There is a lot to consider when allowing more than ASCII for usernames (and other attributes you assume is unique). https://engineering.atspotify.com/2013/6/creative-usernames
That was a very interesting article, thanks for sharing!
I really appreciate this post, thanks. My friend has also informed me that there may also be implications of using each of these data types when executing dynamic SQL (EXEC vs. sp_executesql) and the query plans being stored, not not.
Very interesting and useful article on compression. However, I have let it send me down a rabbit hole that lead to a warren. In checking table size changes I discovered my main database is *massively* io-bound, with 21.7ms Avg Read Wait and 1,177.8 Avg Write Wait. Yikes! All the other databases, bar one, are reasonable. Methinks I’ve got some work to do!
Just the fact that you specify say varchar(20), but only fit 19 characters. Or 18. Or 20. Or 17. Etc. It depends.
That alone, if forced to use UTF-8, would make me feel like Sideshow Bob stepping on that rake
[…] Which Should You Use: VARCHAR or NVARCHAR? (Brent Ozar) […]
[…] Brent Ozar asks a question: […]
I’m confused. Why does row compression help? Isn’t the whole point of having a variable length column that you don’t need row compression to save unused space?
Great question! Fire open your favorite LLM, like ChatGPT, Claude, or Gemini, and ask how row compression helps. It’s a great way to learn in situations like this.
Row compression activates Unicode compression. Uncompressed Unicode values are stored as UCS-2, or 2 bytes per character. That’s why.
https://learn.microsoft.com/en-us/sql/relational-databases/data-compression/unicode-compression-implementation?view=sql-server-ver17
How does row compression on NVARCHAR affect CPU performance? Will I save on disk, use memory nearly as efficiently, and allow for unicode characters but need increase my CPU count slightly? Thus increasing my overall cost for licensing?
Eric – that’s beyond the scope of this post. (There are only so many things I can teach y’all in each free blog post – hope that’s fair!)
Compression can cause CPU usage to go up, but it can just as easily cause it to go down.
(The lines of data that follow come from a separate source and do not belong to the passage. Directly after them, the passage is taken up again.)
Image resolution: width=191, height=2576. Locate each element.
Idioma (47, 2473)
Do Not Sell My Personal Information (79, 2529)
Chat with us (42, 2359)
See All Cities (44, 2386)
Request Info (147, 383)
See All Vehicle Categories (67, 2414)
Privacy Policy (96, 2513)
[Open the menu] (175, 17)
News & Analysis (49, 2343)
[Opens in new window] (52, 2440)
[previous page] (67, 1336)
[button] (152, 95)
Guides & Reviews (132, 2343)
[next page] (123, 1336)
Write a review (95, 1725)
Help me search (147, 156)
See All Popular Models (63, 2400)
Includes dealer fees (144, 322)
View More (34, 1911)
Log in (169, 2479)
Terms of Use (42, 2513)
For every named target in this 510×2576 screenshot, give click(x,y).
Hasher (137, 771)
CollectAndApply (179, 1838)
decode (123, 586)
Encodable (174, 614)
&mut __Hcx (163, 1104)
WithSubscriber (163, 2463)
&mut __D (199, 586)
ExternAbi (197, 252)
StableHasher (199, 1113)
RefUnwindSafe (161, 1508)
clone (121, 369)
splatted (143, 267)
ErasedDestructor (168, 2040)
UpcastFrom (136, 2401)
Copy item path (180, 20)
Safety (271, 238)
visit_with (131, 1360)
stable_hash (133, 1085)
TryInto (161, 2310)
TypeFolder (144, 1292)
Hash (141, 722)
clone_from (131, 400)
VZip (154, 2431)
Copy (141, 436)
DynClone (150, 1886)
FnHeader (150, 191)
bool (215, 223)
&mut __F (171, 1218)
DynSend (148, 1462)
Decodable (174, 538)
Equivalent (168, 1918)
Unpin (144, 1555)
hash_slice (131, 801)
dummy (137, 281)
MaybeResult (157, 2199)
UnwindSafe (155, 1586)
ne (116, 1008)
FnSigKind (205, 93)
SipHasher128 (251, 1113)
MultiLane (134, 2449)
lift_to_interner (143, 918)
Even taking into account CPU concerns, Kendra Little’s general recommendation (as of 2024) is: “Please Compress Your Indexes and Shrink Your Databases if you use Azure SQL Managed Instance.” This recommendation probably also applies to other cloud hosts.
Here, she was going a step further and suggesting page compression.
Important part of the post: use NVARCHAR only, when there is a chance that it may contain unicode AND you apply at least row compression and ensures that every junior dba follow that rule.
There are often columns that contain strings that are some sort of key values and are always in English (or your own language) and can’t be filled by the user itself (yes, a dimension table and substitude key would often enough be better, but …).
Phone numbers, international country codes, currency codes etc. are stored as VARCHAR often too.
It make no sense to user NVARCHAR here (you don’t want smileys or Chinese signs in the phone number and country / currency are standarized latin codes).
As others have said, when you should use nvarchar depends:
* A code comprised of only of digits? Obviously varchar.
* An app used only by a single US company that only does business in the US? Varchar is probably fine for every column.
* An app that might be used by companies or users outside the US. Nvarchar
What is overlooked in the “disk space is cheap” analysis is, “expanding disk space (or memory capacity) is cheaper than overhauling the app(s) (and dependencies) because you have to switch to nvarchar”.